Exercise passage Start Marker

|  RSS

PC World Forums: ext. hard drive - can you dload programs? - PC World Forums

Jump to content

Page 1 of 1
  • You cannot start a new topic
  • You cannot reply to this topic

ext. hard drive - can you dload programs?

#1 User is offline   meiling Icon

  • Newbie
  • Pip
  • Group: Members
  • Posts: 8
  • Joined: 13-January 07

Posted 13 January 2007 - 09:36 AM

I have a laptop and was wondering if I purchased an external hard drive for it, can I dload programs on the ext. hard drive and run the programs from there? only found info. about back up, music and pictures. Can you actually dload a program such as Pinnacle Studio 10 plus, which is a video editing program to an external hard drive and use the program. Or is that not what an external hard drive was designed for? ANY HELP?
0

#2 User is offline   AuroraDizon Icon

  • Advanced Member
  • PipPipPipPipPipPipPip
  • Group: Members
  • Posts: 6,055
  • Joined: 30-July 06
  • Location:These are not the droids your looking for.

Posted 13 January 2007 - 10:53 AM

Yea, an external hard drive works like an internal hard drive. The only difference being that its not physically inside your computer. I have a partition which is just one physical drive cut into more drives. So it should work the same way. I would imagine your biggest problem with running say a video editing software is having it installed on that drive. It depends on the software, sometimes it auto-installs on C:/ and sometimes you can tell it where to install. I think that if you stuck it in your external drive that it should install there, but like I said it s up to the software sometimes. My example would be some Palm One software for PDA's before I only had an f:/ drive and had no c:/ drive at all and it would only install on a c:/ drive. Now, not to get too complex but you can run a virtual machine and run an operating system within an operating system in order to run the program off another drive. If say your biggest problem is space on your computer.. say your computer has like 10 gigs.. and the external hard drive has 250... you might want to just install an os on there and boot from that drive. Ok, I did a test for you and I installed a program that has to physically install onto my F:/ drive instead of my C:/ drive and I think its going to run.. Yes it seems to be running fine. I don't think you should have too many problems. Although I would imagine there are some programs that have to install things onto your C:/windows/system files, or maybe application common file data or etc I'm not sure whether it would create new folders on your external drive and use them, or if it would actually install on your drive with the operating system and then it would work.. you could always move them around if they didn't.But like I said I don't think it should be too much trouble. Hope that helped.Downloading copyrighted programs is illegal and cannot be discussed on this forum.

Exercise passage End Marker
Provided information Start Marker

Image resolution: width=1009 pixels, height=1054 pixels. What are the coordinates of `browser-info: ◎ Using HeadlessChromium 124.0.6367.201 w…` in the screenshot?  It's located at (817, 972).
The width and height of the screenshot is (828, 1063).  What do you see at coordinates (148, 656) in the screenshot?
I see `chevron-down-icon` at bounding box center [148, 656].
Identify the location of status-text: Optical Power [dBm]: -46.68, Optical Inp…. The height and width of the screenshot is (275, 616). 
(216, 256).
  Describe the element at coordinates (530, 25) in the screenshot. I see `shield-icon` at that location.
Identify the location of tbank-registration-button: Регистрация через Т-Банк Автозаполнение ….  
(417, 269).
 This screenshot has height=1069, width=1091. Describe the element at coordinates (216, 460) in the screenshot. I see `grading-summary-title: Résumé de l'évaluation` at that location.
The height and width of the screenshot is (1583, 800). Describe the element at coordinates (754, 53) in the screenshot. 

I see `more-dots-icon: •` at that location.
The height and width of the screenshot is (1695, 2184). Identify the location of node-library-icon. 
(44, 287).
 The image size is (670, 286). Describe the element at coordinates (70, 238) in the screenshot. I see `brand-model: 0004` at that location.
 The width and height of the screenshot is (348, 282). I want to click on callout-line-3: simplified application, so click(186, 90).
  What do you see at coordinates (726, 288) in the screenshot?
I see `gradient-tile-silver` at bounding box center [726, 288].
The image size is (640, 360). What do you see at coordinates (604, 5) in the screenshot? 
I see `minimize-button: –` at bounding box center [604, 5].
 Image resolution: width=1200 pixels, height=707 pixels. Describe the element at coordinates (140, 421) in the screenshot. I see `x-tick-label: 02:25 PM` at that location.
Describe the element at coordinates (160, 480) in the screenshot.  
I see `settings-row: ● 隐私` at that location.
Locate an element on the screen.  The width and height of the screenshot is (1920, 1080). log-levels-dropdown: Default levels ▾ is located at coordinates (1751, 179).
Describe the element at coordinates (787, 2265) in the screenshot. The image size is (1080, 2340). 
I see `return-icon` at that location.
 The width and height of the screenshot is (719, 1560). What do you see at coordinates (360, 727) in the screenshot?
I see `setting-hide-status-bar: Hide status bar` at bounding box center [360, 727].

Provided information End Marker

§ Activity:
Rewrite the stretch of the forum thread from "I have a laptop" through "for? ANY HELP?", putting "notebook" in place of "laptop".

§ Solution to the exercise:
I have a notebook and was wondering if I purchased an external hard drive for it, can I dload programs on the ext. hard drive and run the programs from there? only found info. about back up, music and pictures. Can you actually dload a program such as Pinnacle Studio 10 plus, which is a video editing program to an external hard drive and use the program. Or is that not what an external hard drive was designed for? ANY HELP?